Objective To evaluate an acid pretreatment method designed to dissociate HIV p24 antigen from immune complexes in serum. Design Patient sera and sera containing experimental immune complexes were quantified for p24 antigen before and after immune complex dissociation (ICD). The clinical application of ICD was assessed in 1328 serum and plasma samples collected from HIV-infected patients. Methods Immune complexes were created artificially by mixing purified p24 antigen with antibody-positive sera or a standardized concentration of human antibody to p24. ICD was achieved by incubation of samples with an equal volume of Clycine HCI for 90min at 37$$C followed by neutralization with Tris NaOH. Samples were quantified for p24 antigen using a commercial enzyme-linked immunosorbent assay (ELISA) kit. Results ICD resulted in significant release of purified antigen from simulated immune complexes in antibody-positive sera.

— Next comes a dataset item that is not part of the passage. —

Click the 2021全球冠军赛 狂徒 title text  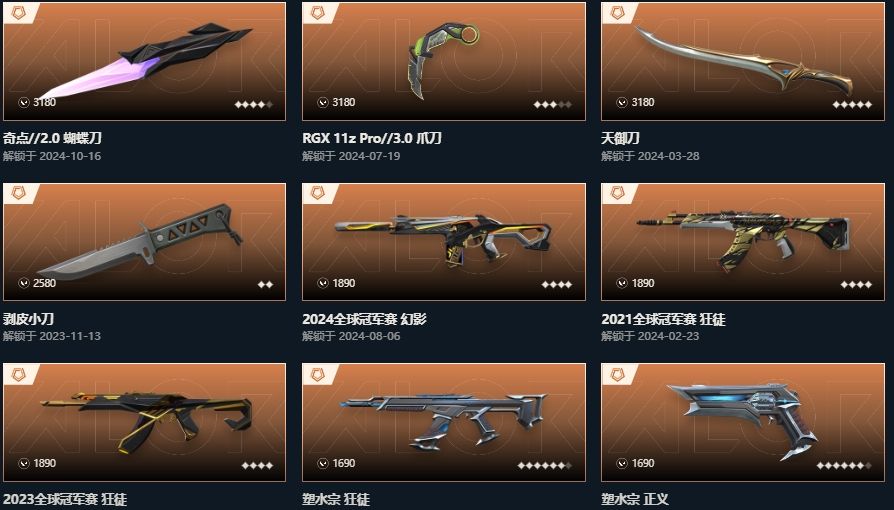[x=663, y=319]
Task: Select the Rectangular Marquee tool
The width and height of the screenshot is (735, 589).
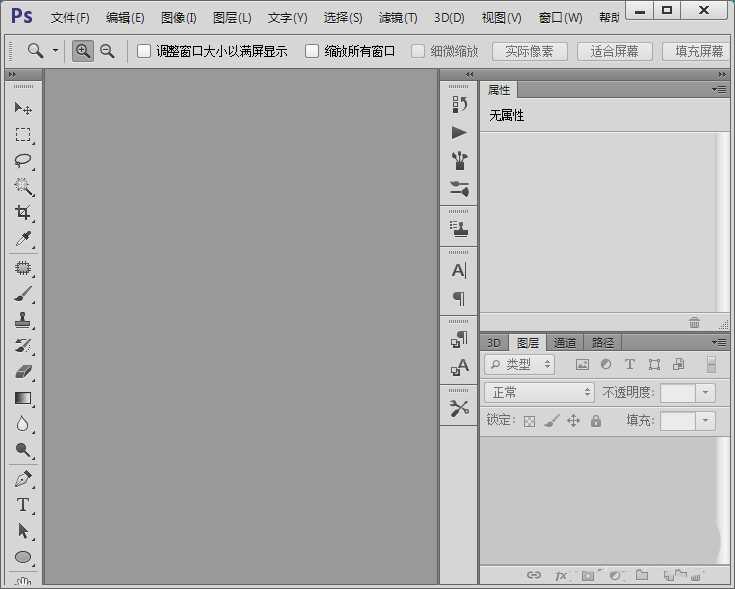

Variation in antigen sequestration and dissociation was related to anti-gag antibody titers. ICD resulted in complete recovery of 500 pg of antigen complexed with human anti-p24 antibody at concentrations up to 2.5 U/ml. In seropositive patients, the mean level of serum antigen was 3.5-fold higher after ICD, and an additional 21% were antigen-positive. Conclusions Pretreatment greatly improved antigen detection in HIV-antibody-positive sera by effectively dissociating immune complexes without compromising reactivity of the antigen itself. The treatment also facilitated routine monitoring of patients by revealing fluctuations in serum antigen that were indistinguishable or poorly defined in untreated sera.